The grind finer if it's sour stuff is fine up to a point but you start taking your extraction backwards if you go too fine. If your pull is taking 60 seconds with about 10kg force then it's likely too fine. You can increase flow rate by starting off the pull at a very low pressure before gradually increasing pressure to max over a few seconds, or you can gorilla down on it (not recommended but it wouldn't choke the machine unless you start off the pull at that pressure). Basically a lower pressure start will increase flow rate overall and decrease the max pressure you can pull at, a higher pressure start will decrease flow rate and make the shot harder to pull. But mainly the way to get a higher flow rate is a coarser grind.


----------



## Rob1 (Apr 9, 2015)

Luverdark said:


> Also I should note that I'm a complete beginner with espresso, and some people called me crazy for choosing this for my first espresso machine.


 It was my first proper machine too. Absolutely no regrets, good memories. Still have one in pieces I mean to put back together.


----------



## Luverdark (Jan 18, 2021)

Rob1 said:


> Yes. You can raise and lower the lever freely to work air out of the group and pump water in without disturbing the puck so long as you don't lower it past the inlet points which you'll have a good idea of where they are since you already raise the lever to that point before locking the pf in. I used to use about 13-15kg force that I trained myself to pull using a hanging luggage scale. 😆
> 
> The grind finer if it's sour stuff is fine up to a point but you start taking your extraction backwards if you go too fine. If your pull is taking 60 seconds with about 10kg force then it's likely too fine. You can increase flow rate by starting off the pull at a very low pressure before gradually increasing pressure to max over a few seconds, or you can gorilla down on it (not recommended but it wouldn't choke the machine unless you start off the pull at that pressure). Basically a lower pressure start will increase flow rate overall and decrease the max pressure you can pull at, a higher pressure start will decrease flow rate and make the shot harder to pull. But mainly the way to get a higher flow rate is a coarser grind.


 Going to try a coarser grind tomorrow and report back. Based on the image (I know its hard to tell), do you think around a 3 on my kinu?


----------



## Rob1 (Apr 9, 2015)

No idea about that, sorry. Can't hurt to try.


----------



## Missy (Mar 9, 2016)

If you're a total beginner I'm going to check. Is the Portafilter hot? If you can comfortably sit the spouts in your hand when it's off the machine it's likely too cold. One of my frustrations with my lapav (and I don't have many, it's so easy generally) is that the LCD temp strips can say it's hot, but the is barely lukewarm inside. I now always check, flush a little water through and come back. You can also sit it in some boiling water for a bit. My first shot is often a little sour as I'm impatient. 🤣. If you're heating from cold every time that could be it.
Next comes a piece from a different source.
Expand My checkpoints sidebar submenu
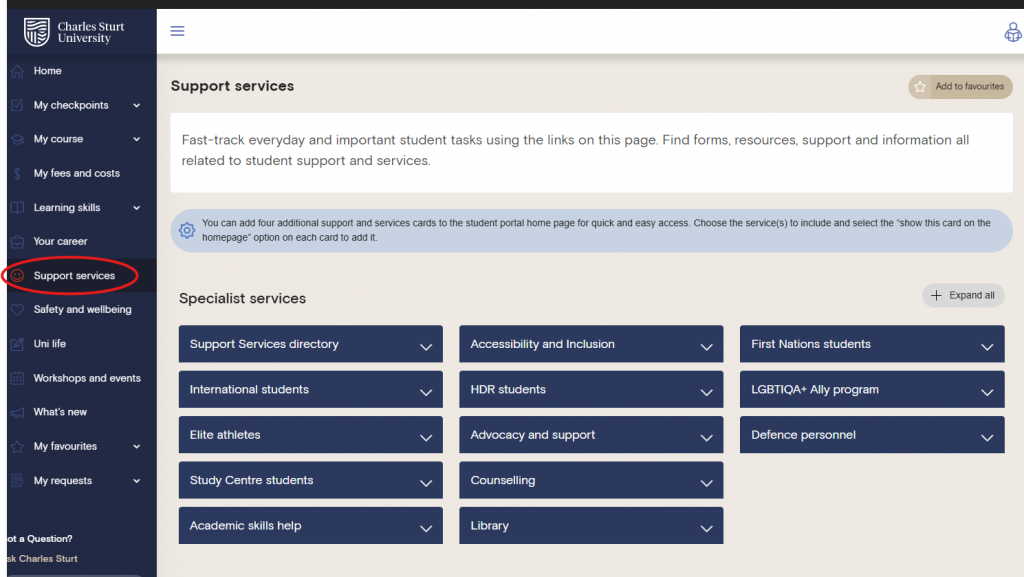Image resolution: width=1024 pixels, height=577 pixels. (137, 105)
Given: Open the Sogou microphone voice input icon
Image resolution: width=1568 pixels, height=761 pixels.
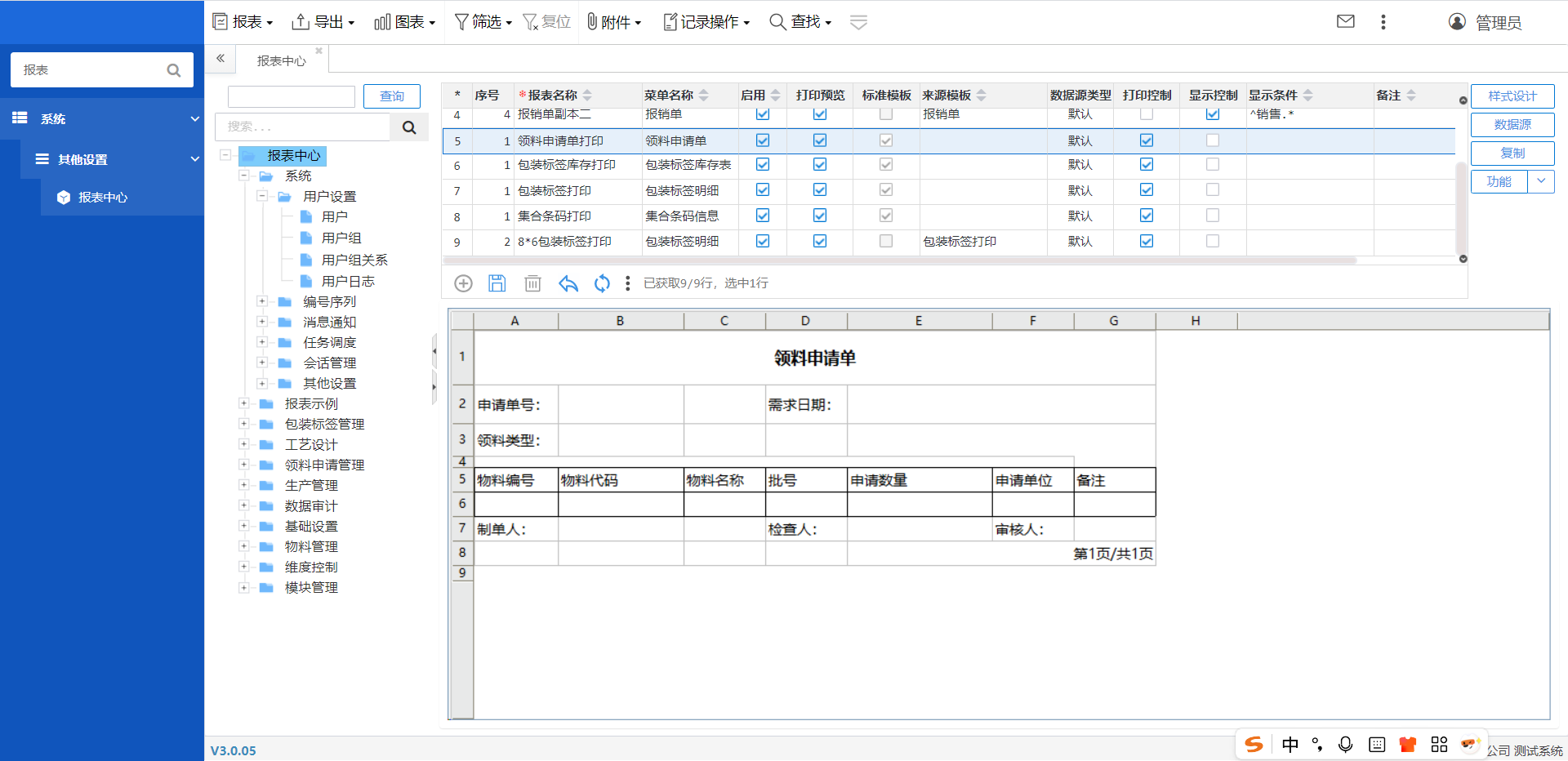Looking at the screenshot, I should [1346, 744].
And as others have said, if it's too fine to easily pull you can end up sour as it channels through a handy crack in the puck.


----------



## Luverdark (Jan 18, 2021)

Missy said:


> If you're a total beginner I'm going to check. Is the Portafilter hot? If you can comfortably sit the spouts in your hand when it's off the machine it's likely too cold. One of my frustrations with my lapav (and I don't have many, it's so easy generally) is that the LCD temp strips can say it's hot, but the is barely lukewarm inside. I now always check, flush a little water through and come back. You can also sit it in some boiling water for a bit. My first shot is often a little sour as I'm impatient. 🤣. If you're heating from cold every time that could be it.
> 
> And as others have said, if it's too fine to easily pull you can end up sour as it channels through a handy crack in the puck.
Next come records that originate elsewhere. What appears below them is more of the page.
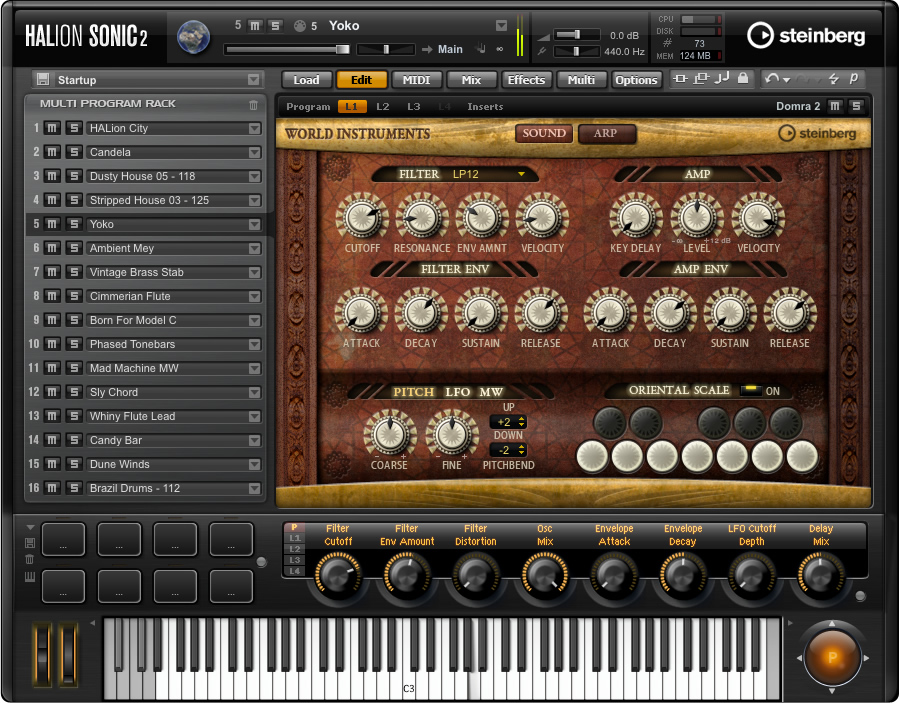Click the orange sphere control at bottom right
Image resolution: width=899 pixels, height=703 pixels.
tap(832, 658)
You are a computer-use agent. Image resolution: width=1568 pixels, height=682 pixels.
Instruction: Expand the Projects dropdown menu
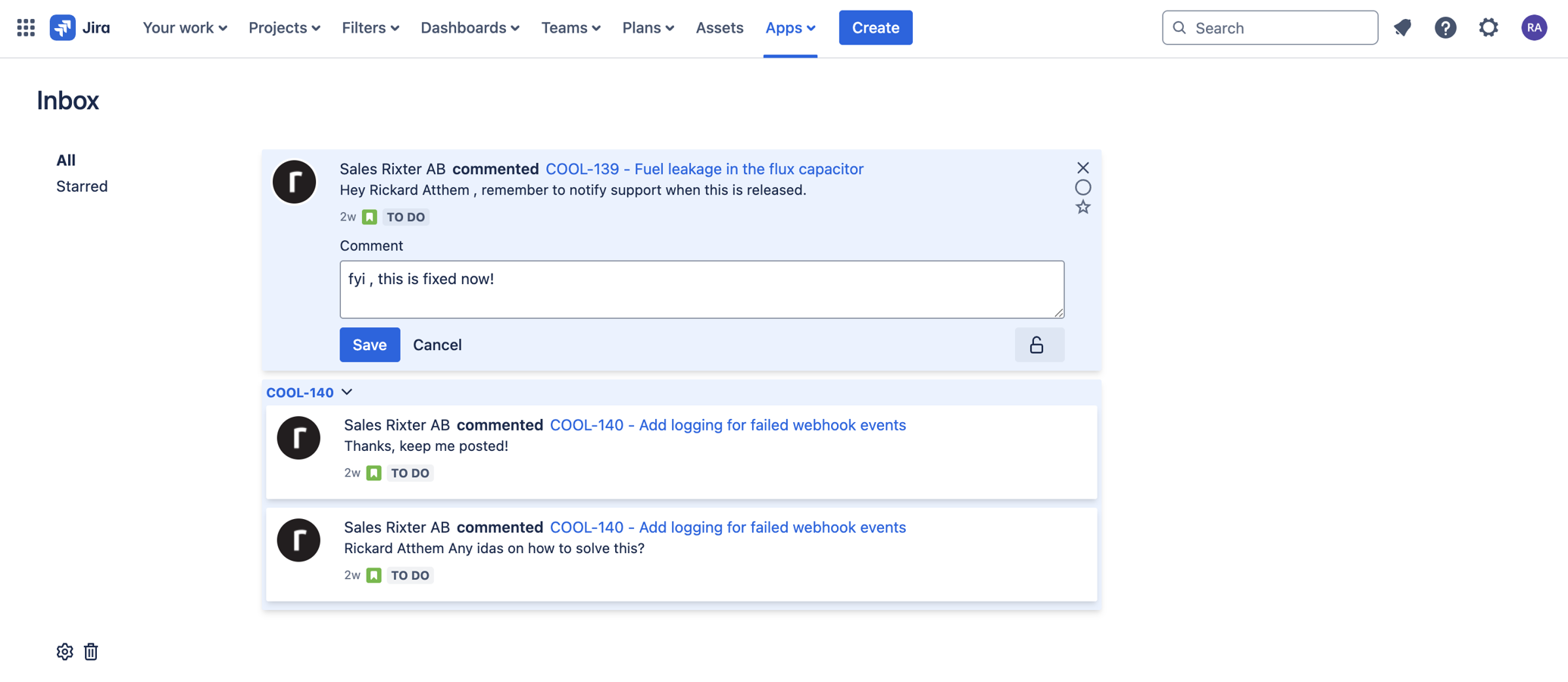(284, 28)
 I dont preheat the portafilter if thats what you mean.

I will try the water out of the GH onto my hand today, my strips show the GH around 90-95C so I assume the water is hot... ill check though. I believe my temp stripes are 'liquid crystal'

I do tend to heat from cold, but I preheat the GH with a few flushes of water coming out. I also dont see any channelling on my bottomless PF. it's very odd.


----------



## MediumRoastSteam (Jul 7, 2015)

Luverdark said:


> I dont preheat the portafilter if thats what you mean.
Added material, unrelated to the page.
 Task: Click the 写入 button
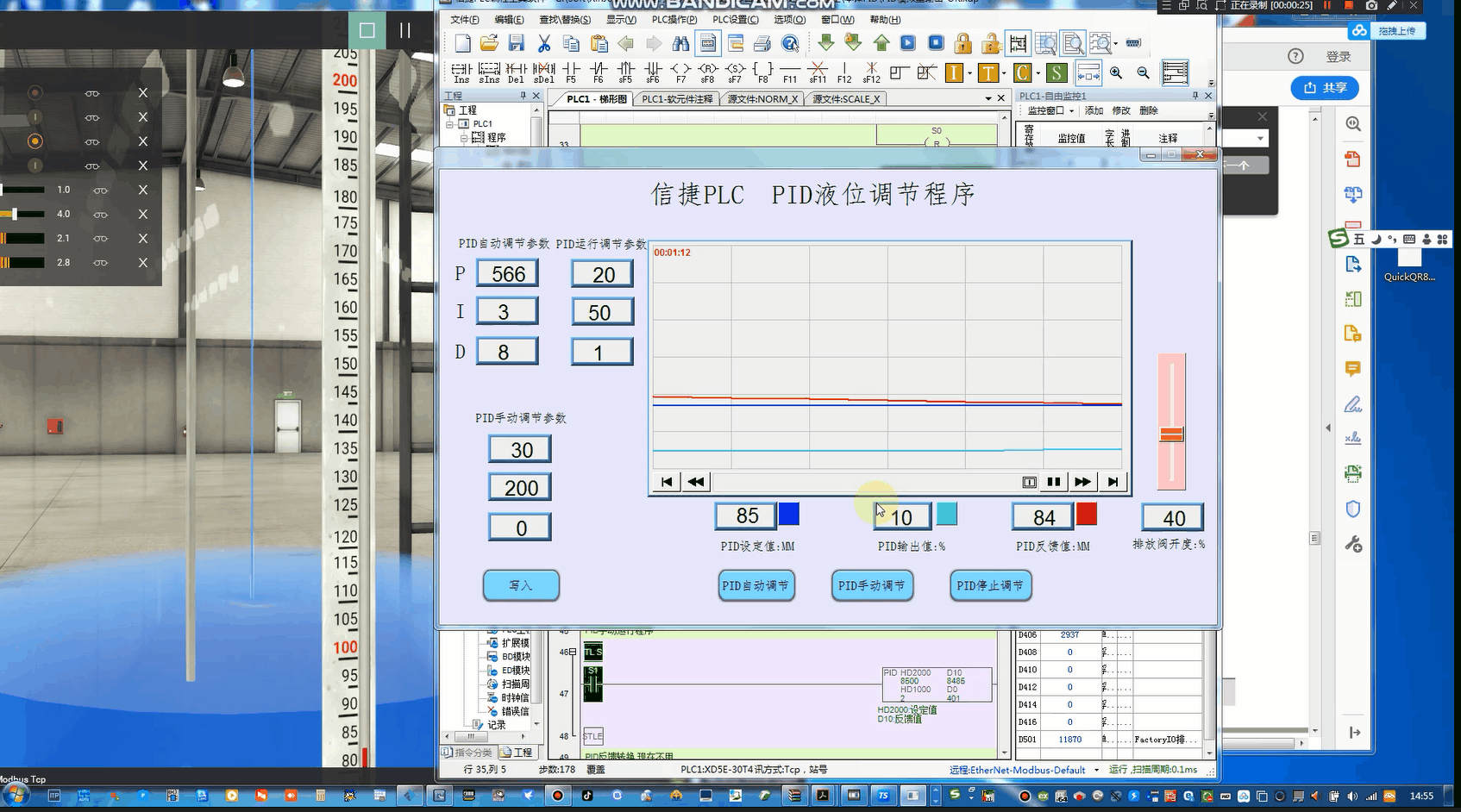coord(521,586)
 Bingo. I bet this is your problem. If you flush the group, leave the PF locked in. It's important to heat the PF, otherwise it will cool the group and the coffee on the way out.


----------



## Luverdark (Jan 18, 2021)

MediumRoastSteam said:


> Bingo. I bet this is your problem. If you flush the group, leave the PF locked in. It's important to heat the PF, otherwise it will cool the group and the coffee on the way out.


 As soon as I heard that notification sound, I read this and went to pull a shot.

This was the nicest shot i've had. It's so pleasant to drink and not acidic at all.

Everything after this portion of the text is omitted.